* **EXERCISE OBJECTIVE**
Each line in the records below, from the one that contains "Identify the click" to the one that contains "Отчет за Приходи и Разходи (733, 246)", should be reproduced exactly, the first and last included.

* **RECORD EXTRACTS**
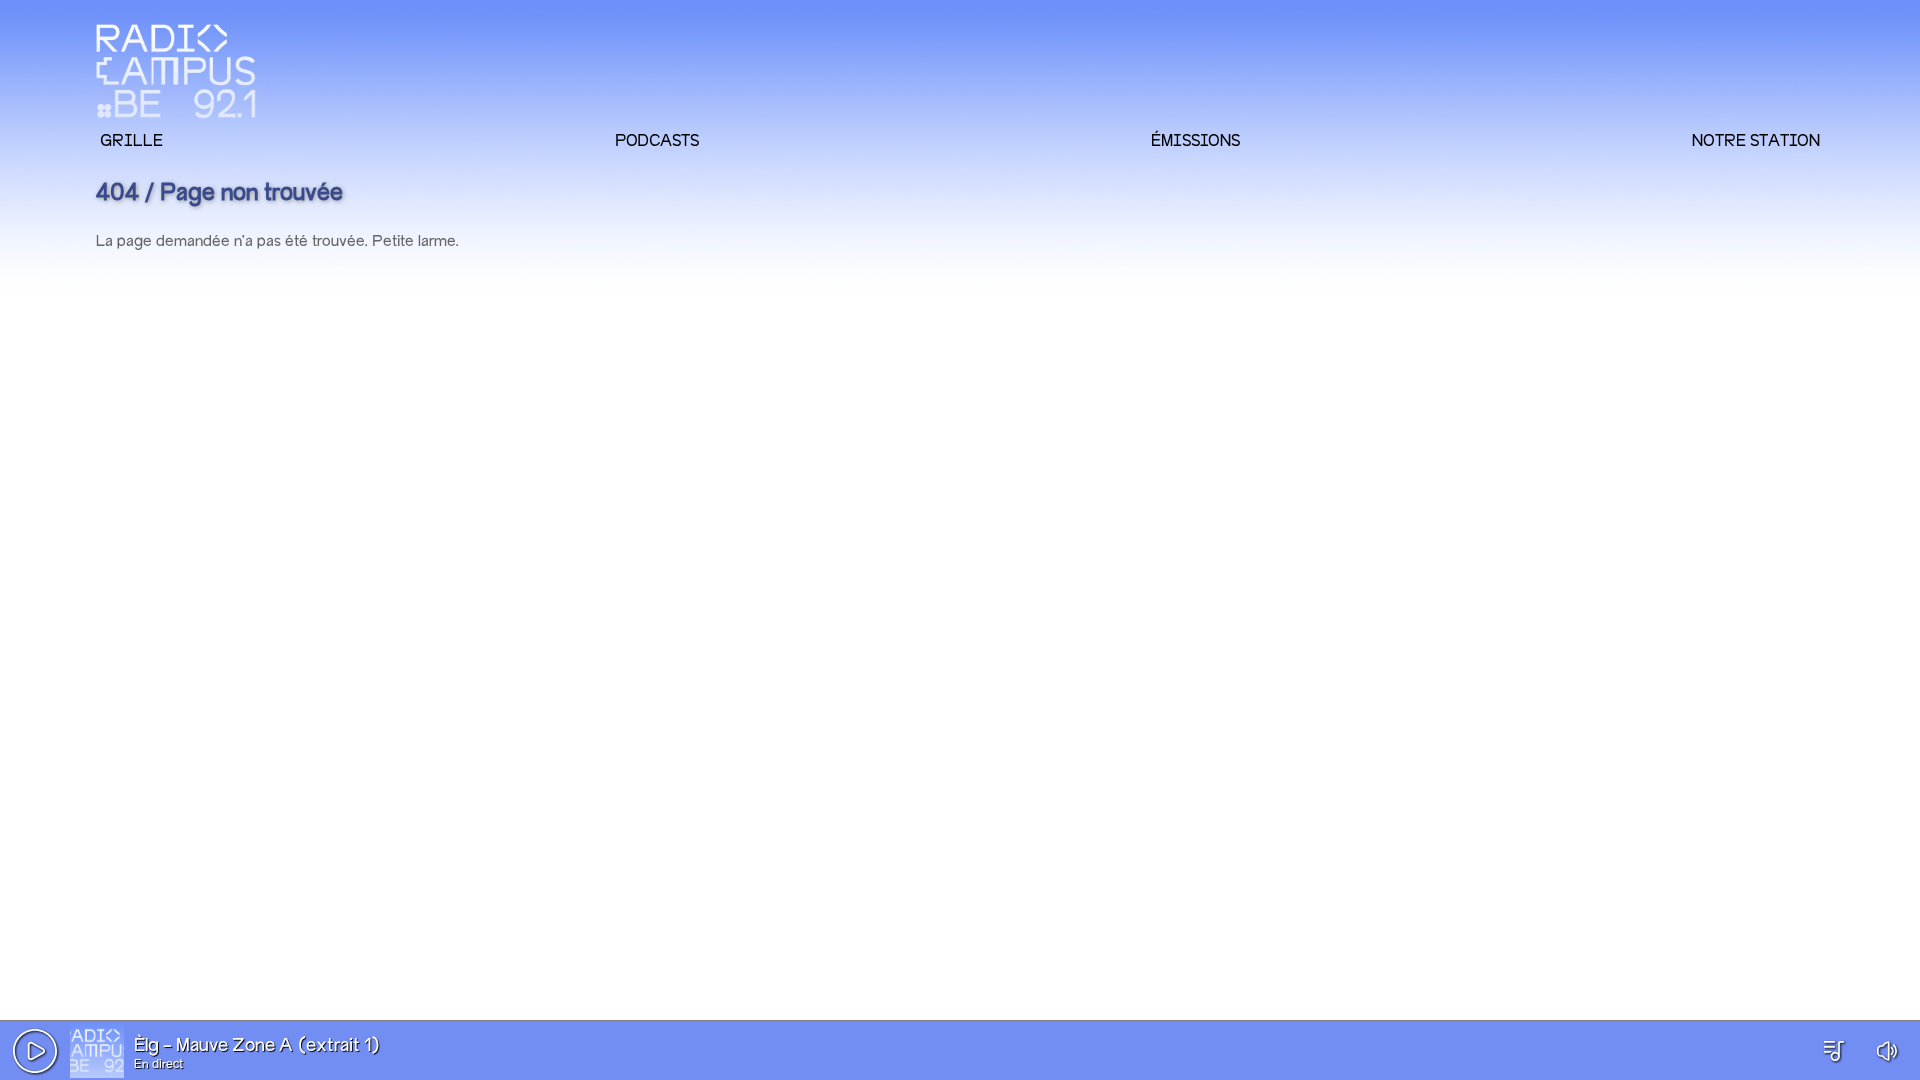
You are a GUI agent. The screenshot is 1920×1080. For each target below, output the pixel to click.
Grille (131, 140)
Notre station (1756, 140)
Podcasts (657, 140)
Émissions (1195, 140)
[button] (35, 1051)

---

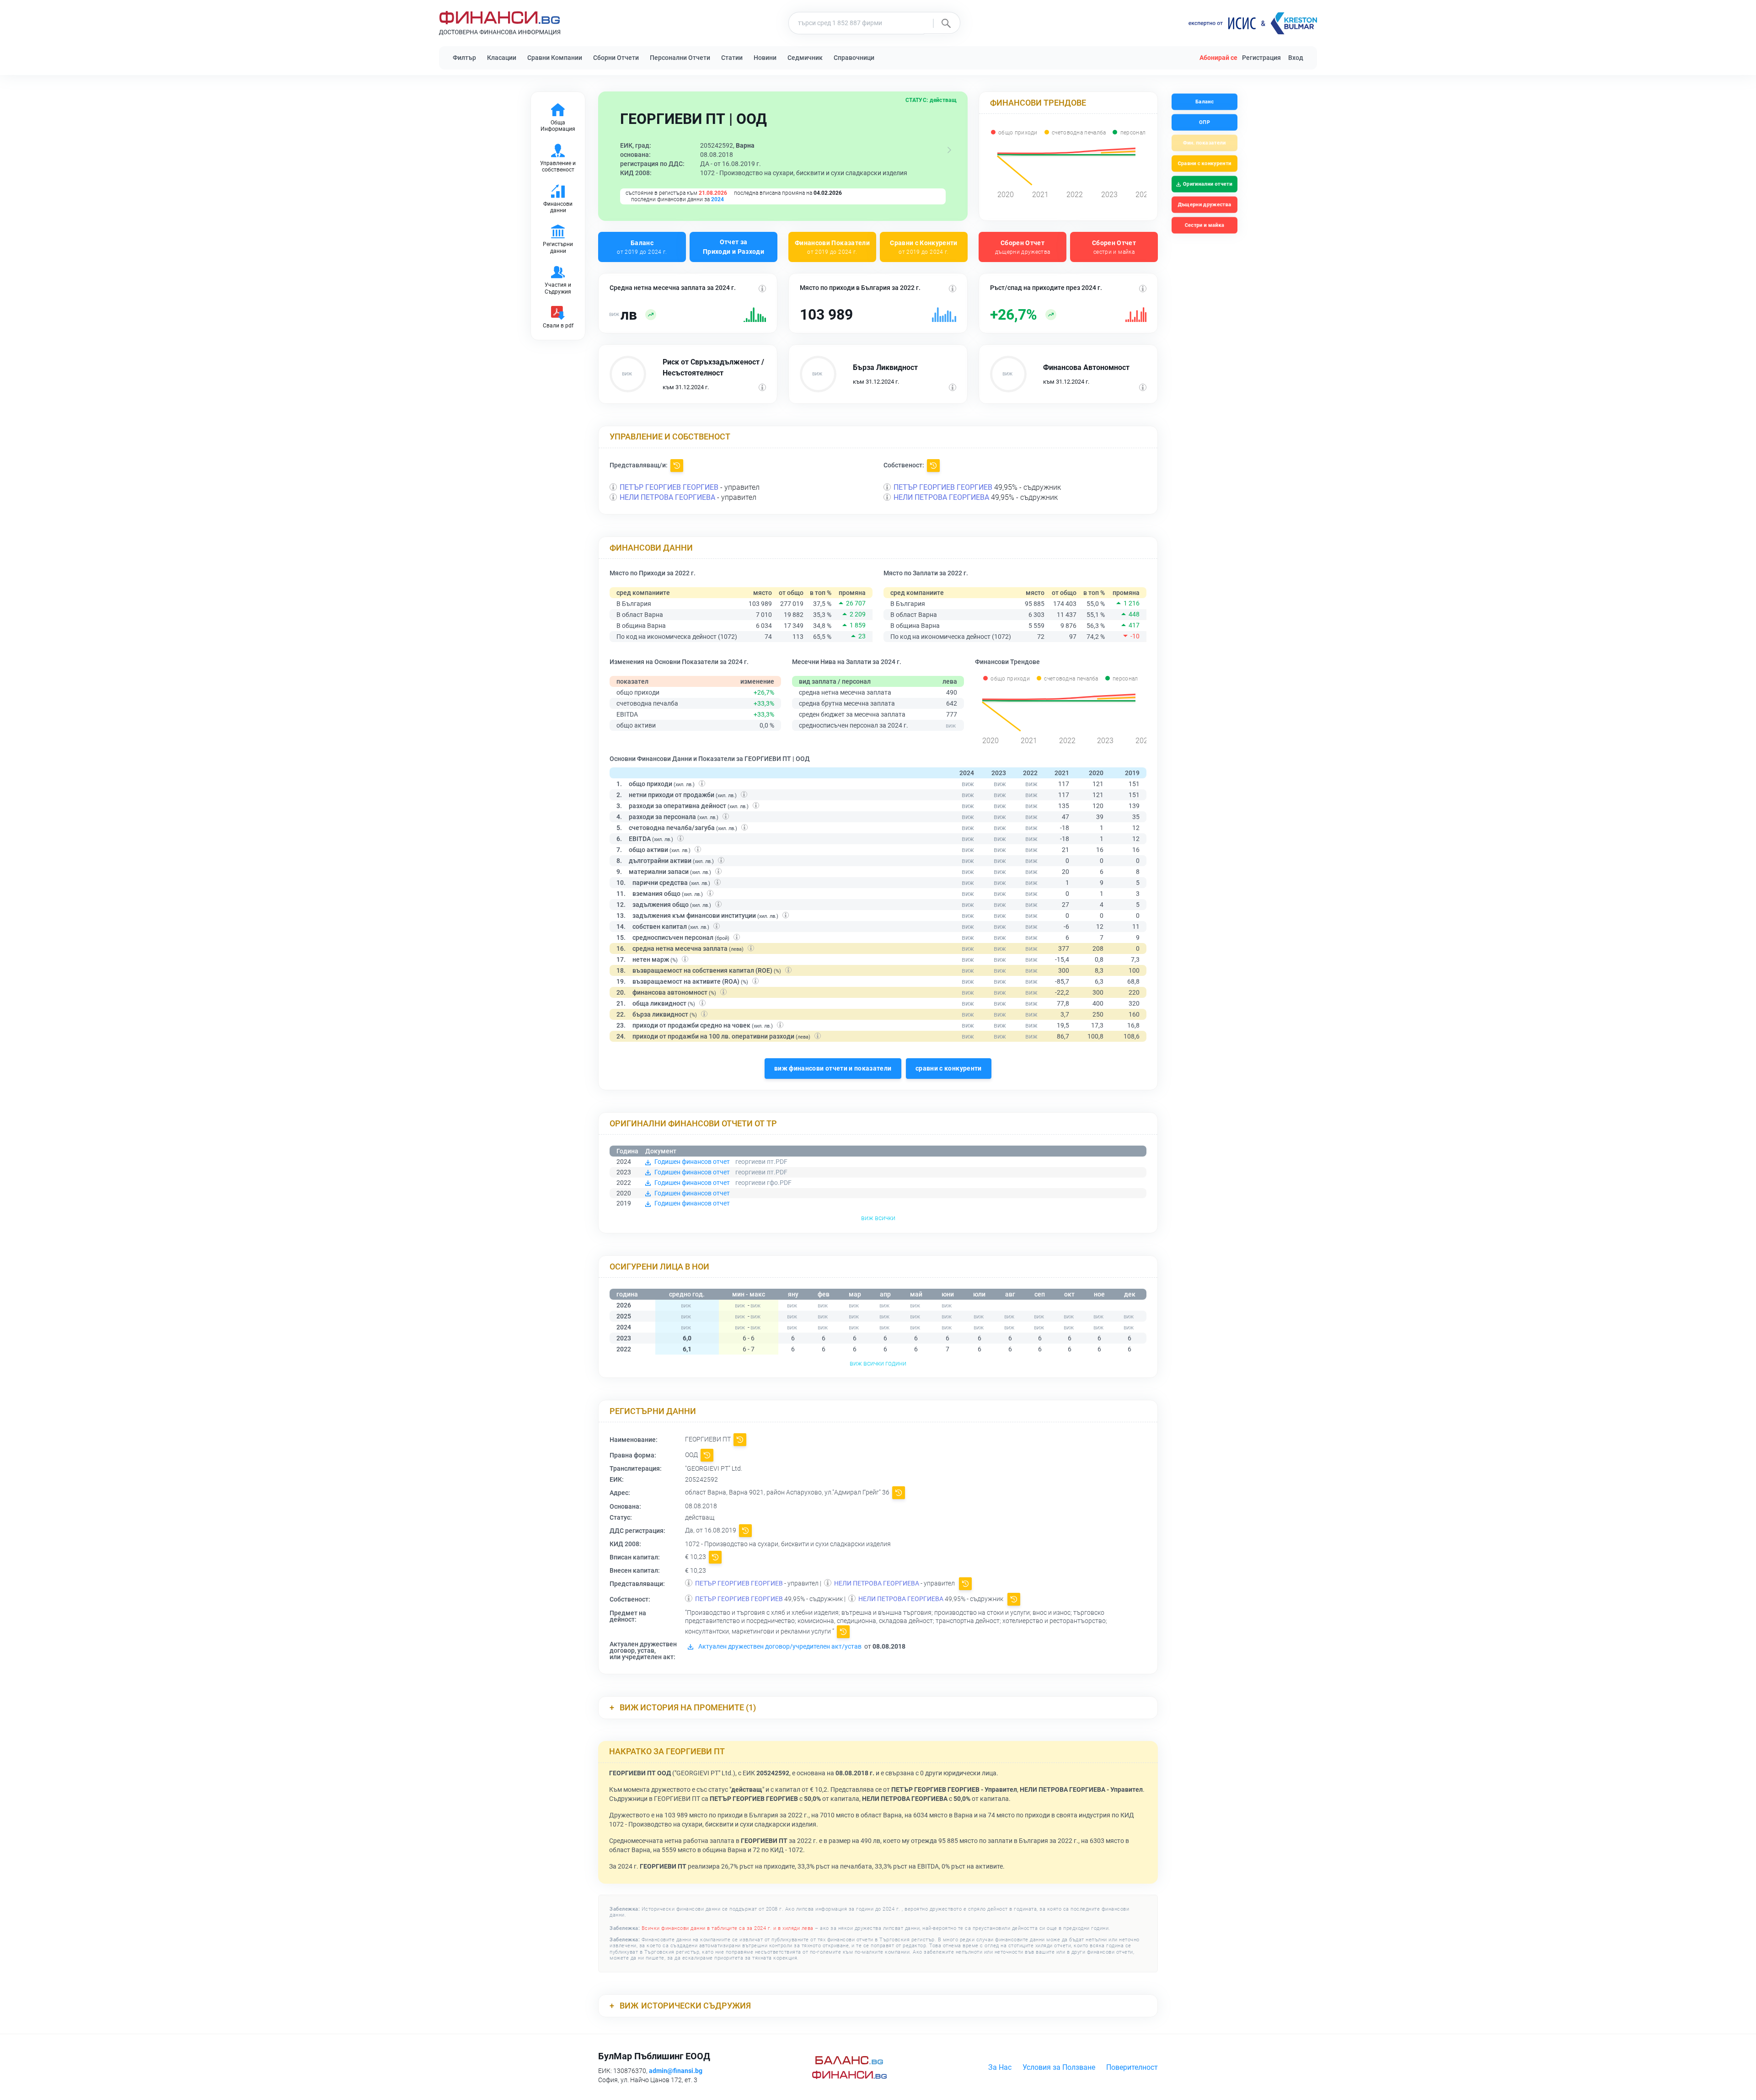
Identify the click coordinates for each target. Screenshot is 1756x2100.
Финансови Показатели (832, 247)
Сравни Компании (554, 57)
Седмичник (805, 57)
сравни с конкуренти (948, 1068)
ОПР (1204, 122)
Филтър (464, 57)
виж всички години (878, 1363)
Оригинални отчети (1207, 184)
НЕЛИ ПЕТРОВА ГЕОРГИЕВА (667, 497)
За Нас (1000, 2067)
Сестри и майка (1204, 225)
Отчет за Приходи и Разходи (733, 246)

* **OUTPUT OF THE EXERCISE**
Identify the click coordinates for each target. Screenshot is 1756x2100.
Финансови Показатели (832, 247)
Сравни Компании (554, 57)
Седмичник (805, 57)
сравни с конкуренти (948, 1068)
ОПР (1204, 122)
Филтър (464, 57)
виж всички години (878, 1363)
Оригинални отчети (1207, 184)
НЕЛИ ПЕТРОВА ГЕОРГИЕВА (667, 497)
За Нас (1000, 2067)
Сестри и майка (1204, 225)
Отчет за Приходи и Разходи (733, 246)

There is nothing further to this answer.